Bell strikes a middle ground. He defends existing federal aid, saying the programs targeted on poor and handicapped children have been a "demonstrated success." But he contends that the American taxpayers will not support the needed additional investment in education--by any level of government--"until we get the kind of changes the commission talked about" to stiffen the intellectual standards for both teachers and pupils.

He has thrown his support behind a basic change in the method of paying teachers. He favors paying incentive salaries for "master teachers." This would help attract the best college students into teachingand slow the drain of talented teachers into business and industry, he says.

Bell invited Tennessee Gov. Lamar Alexander, a Republican, who is pushing the "master teacher" plan in his state, to be a featured witness at the East Lansing hearing. Bitter opposition from the Tennessee Education Association sidetracked Alexander's proposal on a 5-4 vote in the state senate education committee last month. But it will be back on the agenda there in 1984--and, Bell hopes, in many other states as well.

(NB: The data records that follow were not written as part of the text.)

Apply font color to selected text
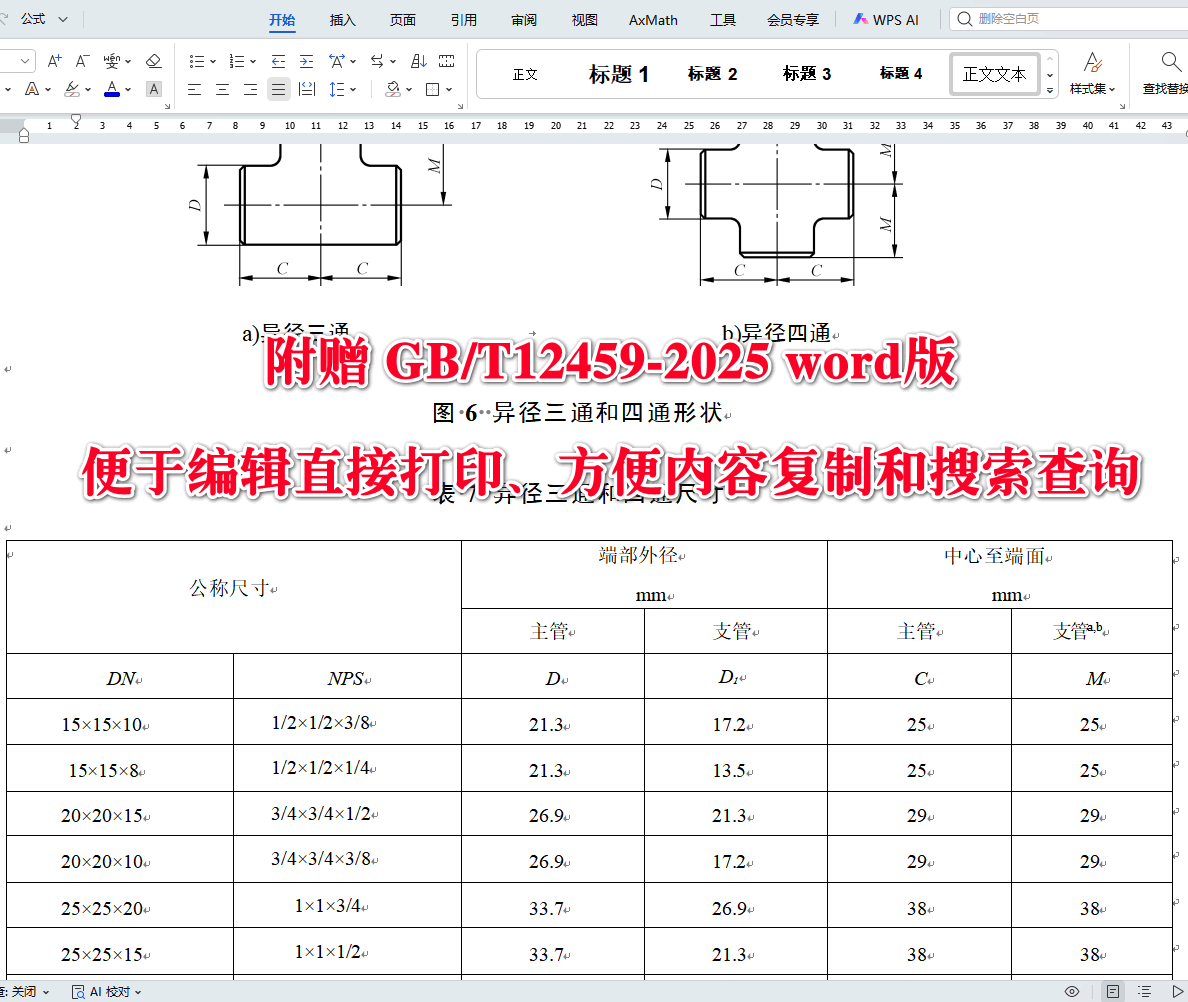The image size is (1188, 1002). (112, 89)
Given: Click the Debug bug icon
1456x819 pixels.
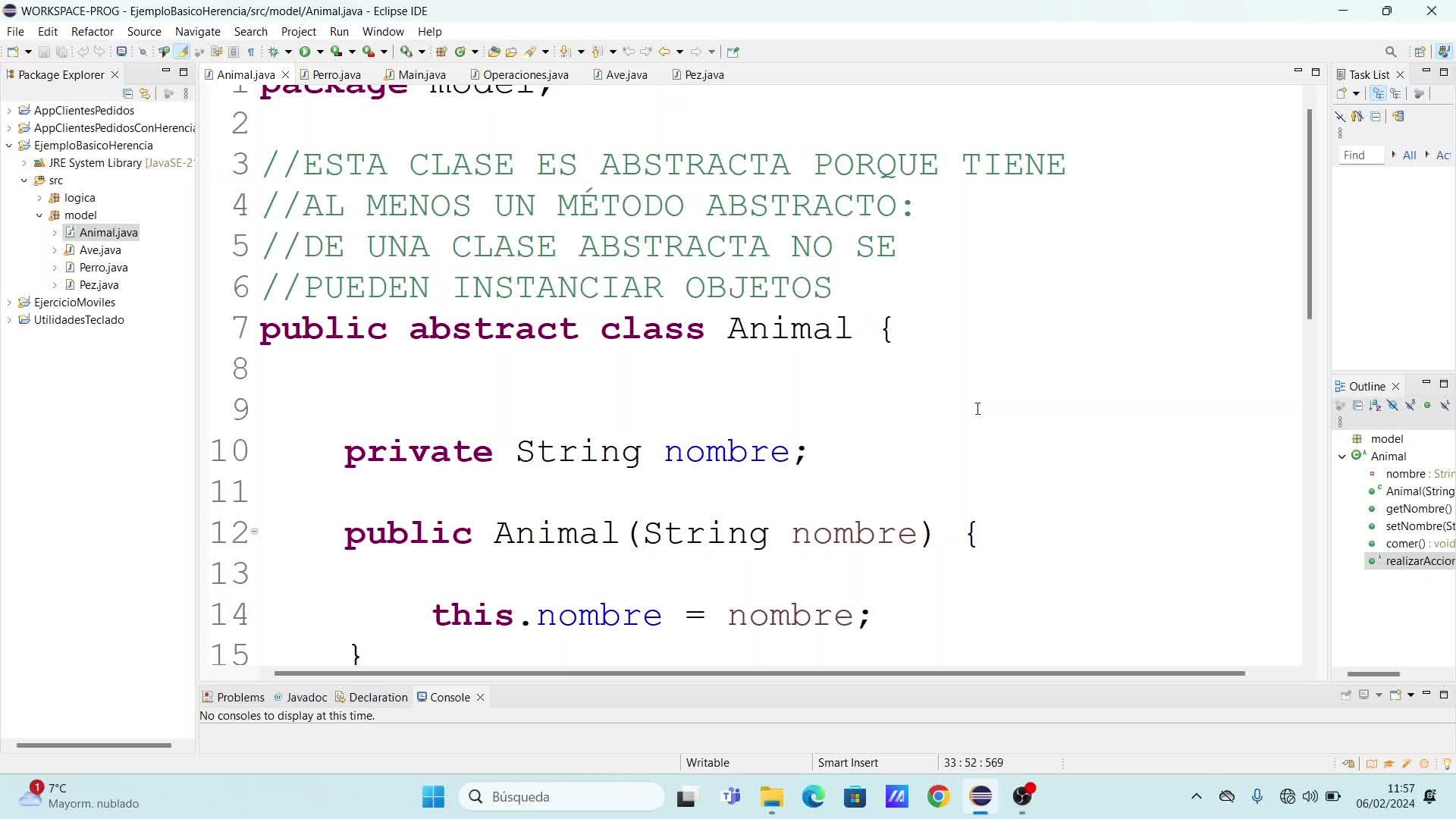Looking at the screenshot, I should [x=274, y=52].
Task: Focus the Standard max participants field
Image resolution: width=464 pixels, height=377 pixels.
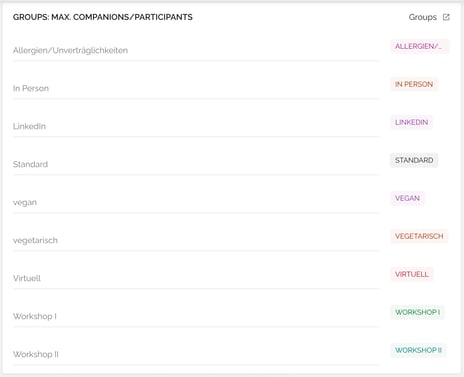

The "master teacher" program is no panacea for all our education ills. But a poll taken by Peter D. Hart for the Tennessee citizens' group backing Alexander's proposal bears out Bell's basic contention that the teachers' unions may have to accept pay reforms and accountability if the schools are to gain new funds. Hart found, for example, that only 13 percent of those polled would support a tax increase to pay for across-the-board improvement in teachers' salaries. But 57 percent said they would support a tax increase to finance salaries "based on merit and geared to rewarding teachers who meet higher standards of competence." About 61 percent endorsed Alexander's specific proposal for adding a penny to the sales tax to finance his version of the "master teacher" plan.

Hart, as it happens, is Mondale's pollster, too. And Mondale is very close to the National Education Association, which, since 1969, has adamantly opposed any form of merit pay based on "instructional performance."

NEA's contention is that there is no objective measure of teacher competence and that the imposition of differential pay would just cause dissension and wreck morale among teachers. But when Hart put those exact arguments to the voters in his Tennessee survey, they were rejected by a 56-24 margin.

Mondale, as everyone knows, seeks and expects the NEA endorsement in October. He proposed dozens of programs in his lengthy statement on education last week, but said nothing about merit pay. A spokeswoman said that Mondale thinks that kind of decision should be made by the local community.

For Mondale, as for Reagan, Ted Bell's issue may prove a litmus test of presidential stature.